According to Trent, the builder's risk policy covers only new construction, not the existing structure.
"It's OK if you're just doing cosmetic updates; but if you're taking the roof off, that's more than a standard homeowners policy is designed to protect," she says.
Even if the house is a tear-down, a renovation policy will cover any liability issues for people who wander onto the property and get hurt.
"If someone gets hurt on the property, you're liable," she explains. "If neighborhood kids are playing around in the empty house, that's your liability."
If you live on a major fault line, it's probably wise to invest in earthquake insurance since it's not usually included in homeowners coverage—even in the places that need it the most (e.g., California and the Pacific Northwest). If a quake strikes and you don't have this specific policy, you'll be liable for paying for repairs to your property on your own.
Damaged caused by slow leaks—technically "seepage and leakage"—can be denied coverage. Water damage has to be "sudden and accidental," explains Trent.

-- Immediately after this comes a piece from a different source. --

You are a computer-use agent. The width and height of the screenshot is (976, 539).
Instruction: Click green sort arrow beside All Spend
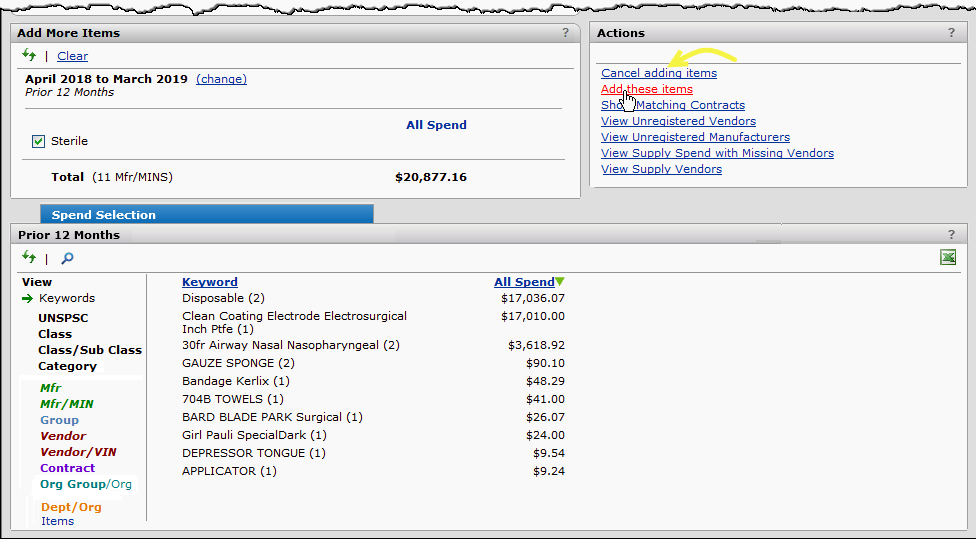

"A prime example is a client whose contractor nicked a pipe behind a wall. The pipe was connected to a seldom-used guest bathroom, so nobody noticed the leak,” Trent recalls. “When they rented out the home years later, the tenants called a few months later to report that the floorboards were warping."
The slow leak cased $25,000 in damage—and the homeowners insurance didn't pay out a nickel.
What if the earth opens up and swallows your house whole? It’s totally not covered.
"Sinkholes are not covered under the normal home insurance. You would need to add additional coverage for earthquake and/or earth movement," says John Espenschied, agency principal at InsuranceBrokersGroup.com. Sorry, Floridians.
If the sewer backs up and fills your house with raw sewage, you might have to clean up the mess yourself—and on your own dime.
"In a lot of places, when there's serious rain, the sewers and drains can back up into people's homes," says Trent. "Not all policies will cover that."
What if you unknowingly rent an apartment to the next Walter White? That’s too bad, says Rachel Munoz Florido of JnR Insurance.
"[Our] client's rental home exploded from a tenant's meth lab,” Florido says. “This was not covered at all due to the exclusion for illegal activity and pollution exposure." (And this, dear readers, is why you have to screen your tenants.)
"If the U.S. government determines we are at war and your home is destroyed as a result of the war, you will not be covered," explains Espenschied. Destruction from acts of terrorism, however, is generally covered.
If you live in a landmark area and you need permission from the historical society to make changes to your home, there might be a cap on how much your insurance will pay to fix a problem. And the historical society might dictate the material you use on your home, no matter how expensive it is.
"A hailstorm decimated all of these historic homes in Dallas recently," says Trent. "What should have been a $9,000 vinyl siding repair ended up costing homeowners $90,000 because the historical society insisted they use” a specific type of shingle. A typical policy would not have made up that difference.
Smells that stick around your home and possessions aren't covered by most policies.
"We had a client in the process of renovating a home who put all of their belongings in a storage unit that happened to be right next to a restaurant," says Trent. "When he went to get his things back, all his possessions, including his mattress, permanently smelled like curry."
With a typical insurance policy, you'd be stuck replacing everything yourself or sleeping on a food-smelling bed.